-- Source passage follows --
Airfares can be from $220 one way to over $1000. I have booked 2 1/2 months ahead, good deals available with so much notice.
Same with accommodation, plenty of notice gets a better deal. I could have stayed in a 4 bed dormitory for $400/week.
Not much fun sharing with strangers. Never know if they might be party animals and arrive back drunk and boisterous.


----------



## Tish (Jan 7, 2023)

@Bretrick Have a wonderful holiday.


----------



## Bretrick (Jan 7, 2023)

Tish said:


> @Bretrick Have a wonderful holiday.


Thank you. I know I will enjoy my travels.


----------



## Blessed (Jan 8, 2023)

Bretrick said:


> Thank you.
> Airfares can be from $220 one way to over $1000. I have booked 2 1/2 months ahead, good deals available with so much notice.
> Same with accommodation, plenty of notice gets a better deal. I could have stayed in a 4 bed dormitory for $400/week.
> Not much fun sharing with strangers. Never know if they might be party animals and arrive back drunk and boisterous.



I have to agree with that.  I always want my personal space.  There are very few I could room with.


----------



## Been There (Jan 8, 2023)

I really enjoy spending time in the mountains. Is that what Aussies call the bush? I learned a lot about living off the grid while in the military,  which when we camp in the mountains is comparable. There are no conveniences. In the military, it’s called survival training. It can be a good time, but not in January around this part of the country and worse further north, like in Wisconsin or Minnesota.


----------



## Right Now (Jan 8, 2023)

Bretrick said:


> Thank you.
> Airfares can be from $220 one way to over $1000. I have booked 2 1/2 months ahead, good deals available with so much notice.
> Same with accommodation, plenty of notice gets a better deal. I could have stayed in a 4 bed dormitory for $400/week.
> Not much fun sharing with strangers. *Never know if they might be party animals and arrive back drunk and boisterous.*


Did you mention where this dormitory was?!?   Asking for  a friend....
-- Source passage concluded --
**Task list:**
• 1. In the forum thread, how far in advance did Bretrick book?
• 2. Summarize the forum thread in two sentences.
The lines after this forum thread are separate material, unconnected to it.
-- Data to examine follows --
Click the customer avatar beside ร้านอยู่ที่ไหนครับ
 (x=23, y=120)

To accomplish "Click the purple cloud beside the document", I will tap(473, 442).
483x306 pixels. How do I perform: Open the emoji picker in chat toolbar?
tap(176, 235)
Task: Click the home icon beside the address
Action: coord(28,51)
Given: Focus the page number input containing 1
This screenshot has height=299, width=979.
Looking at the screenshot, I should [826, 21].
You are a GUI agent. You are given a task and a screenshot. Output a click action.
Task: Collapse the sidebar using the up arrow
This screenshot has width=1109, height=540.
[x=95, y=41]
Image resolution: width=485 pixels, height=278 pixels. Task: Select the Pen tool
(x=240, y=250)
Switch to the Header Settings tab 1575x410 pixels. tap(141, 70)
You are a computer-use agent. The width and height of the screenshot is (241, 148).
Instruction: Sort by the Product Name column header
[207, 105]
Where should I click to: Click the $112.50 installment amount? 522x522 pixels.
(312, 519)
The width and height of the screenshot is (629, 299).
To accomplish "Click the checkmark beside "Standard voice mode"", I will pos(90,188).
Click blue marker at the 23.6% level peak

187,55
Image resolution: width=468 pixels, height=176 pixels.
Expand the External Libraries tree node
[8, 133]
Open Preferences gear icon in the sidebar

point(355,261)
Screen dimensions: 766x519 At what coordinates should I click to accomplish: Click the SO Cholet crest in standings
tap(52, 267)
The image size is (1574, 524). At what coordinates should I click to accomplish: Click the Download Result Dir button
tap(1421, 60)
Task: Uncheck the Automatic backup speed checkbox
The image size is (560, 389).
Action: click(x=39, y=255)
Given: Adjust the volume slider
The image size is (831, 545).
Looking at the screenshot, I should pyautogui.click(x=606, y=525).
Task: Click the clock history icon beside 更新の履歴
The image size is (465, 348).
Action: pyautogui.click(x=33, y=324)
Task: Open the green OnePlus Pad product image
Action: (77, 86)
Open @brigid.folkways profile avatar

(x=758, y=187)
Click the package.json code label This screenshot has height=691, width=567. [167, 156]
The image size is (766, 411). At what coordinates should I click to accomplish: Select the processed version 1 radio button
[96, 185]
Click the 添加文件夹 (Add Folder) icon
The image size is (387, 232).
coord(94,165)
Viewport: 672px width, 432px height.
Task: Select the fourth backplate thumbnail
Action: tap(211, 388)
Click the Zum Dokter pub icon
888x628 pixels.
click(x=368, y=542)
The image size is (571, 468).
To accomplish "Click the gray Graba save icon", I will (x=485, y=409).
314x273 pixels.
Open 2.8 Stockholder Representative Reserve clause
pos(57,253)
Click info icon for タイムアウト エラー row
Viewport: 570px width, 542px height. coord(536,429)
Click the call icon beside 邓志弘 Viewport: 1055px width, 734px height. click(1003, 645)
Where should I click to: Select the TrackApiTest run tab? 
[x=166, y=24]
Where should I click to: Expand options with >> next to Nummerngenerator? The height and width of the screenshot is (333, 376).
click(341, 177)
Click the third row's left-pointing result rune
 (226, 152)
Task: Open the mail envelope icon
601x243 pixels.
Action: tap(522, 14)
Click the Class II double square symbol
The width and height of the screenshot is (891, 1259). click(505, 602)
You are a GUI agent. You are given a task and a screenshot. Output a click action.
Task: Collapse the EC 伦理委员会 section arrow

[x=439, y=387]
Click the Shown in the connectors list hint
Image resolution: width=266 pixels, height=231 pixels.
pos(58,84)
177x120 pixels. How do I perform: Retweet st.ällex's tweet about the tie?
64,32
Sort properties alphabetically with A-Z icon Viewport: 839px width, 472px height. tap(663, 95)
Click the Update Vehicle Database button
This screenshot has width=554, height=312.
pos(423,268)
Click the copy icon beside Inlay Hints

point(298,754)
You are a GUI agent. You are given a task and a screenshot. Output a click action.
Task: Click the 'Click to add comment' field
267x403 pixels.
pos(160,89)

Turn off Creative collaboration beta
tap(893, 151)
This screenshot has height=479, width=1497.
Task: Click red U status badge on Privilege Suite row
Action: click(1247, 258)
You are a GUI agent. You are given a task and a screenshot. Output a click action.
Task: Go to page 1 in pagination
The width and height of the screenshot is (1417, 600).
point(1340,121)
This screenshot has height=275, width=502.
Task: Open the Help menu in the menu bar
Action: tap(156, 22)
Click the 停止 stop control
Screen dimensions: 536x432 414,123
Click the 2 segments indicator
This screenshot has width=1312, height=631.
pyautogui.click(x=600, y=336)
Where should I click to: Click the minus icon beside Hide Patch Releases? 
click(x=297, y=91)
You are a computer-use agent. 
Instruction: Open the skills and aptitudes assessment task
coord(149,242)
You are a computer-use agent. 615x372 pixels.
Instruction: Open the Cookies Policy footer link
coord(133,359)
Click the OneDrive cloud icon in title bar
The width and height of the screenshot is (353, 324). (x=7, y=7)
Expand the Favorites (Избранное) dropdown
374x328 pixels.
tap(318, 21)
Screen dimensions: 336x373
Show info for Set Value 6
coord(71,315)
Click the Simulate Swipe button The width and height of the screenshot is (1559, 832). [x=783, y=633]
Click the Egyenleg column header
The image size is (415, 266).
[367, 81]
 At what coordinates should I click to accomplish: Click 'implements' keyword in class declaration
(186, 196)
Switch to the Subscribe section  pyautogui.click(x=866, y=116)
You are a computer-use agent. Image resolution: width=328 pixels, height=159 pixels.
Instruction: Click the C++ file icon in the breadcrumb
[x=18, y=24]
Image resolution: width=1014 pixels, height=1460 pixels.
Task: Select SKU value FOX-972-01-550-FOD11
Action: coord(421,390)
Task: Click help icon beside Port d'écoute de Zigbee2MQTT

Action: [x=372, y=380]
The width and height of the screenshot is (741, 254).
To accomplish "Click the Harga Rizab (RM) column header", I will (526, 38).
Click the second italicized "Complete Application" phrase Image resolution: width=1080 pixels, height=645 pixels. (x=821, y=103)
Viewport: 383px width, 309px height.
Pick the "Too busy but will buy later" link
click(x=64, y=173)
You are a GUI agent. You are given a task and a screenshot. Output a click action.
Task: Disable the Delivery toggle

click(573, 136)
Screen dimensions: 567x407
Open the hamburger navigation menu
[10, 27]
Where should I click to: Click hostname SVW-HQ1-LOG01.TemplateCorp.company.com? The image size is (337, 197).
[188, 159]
-- Data to examine concluded --
**Your responses:**
• 1. Two and a half months ahead.

• 2. Bretrick says airfares run from $220 one way to over $1000 and that booking flights and accommodation well in advance gets better deals, though sharing a four-bed dormitory with strangers is not much fun. Other posters wish him a wonderful holiday, agree about wanting personal space, describe camping in the mountains without conveniences, and ask where the dormitory was.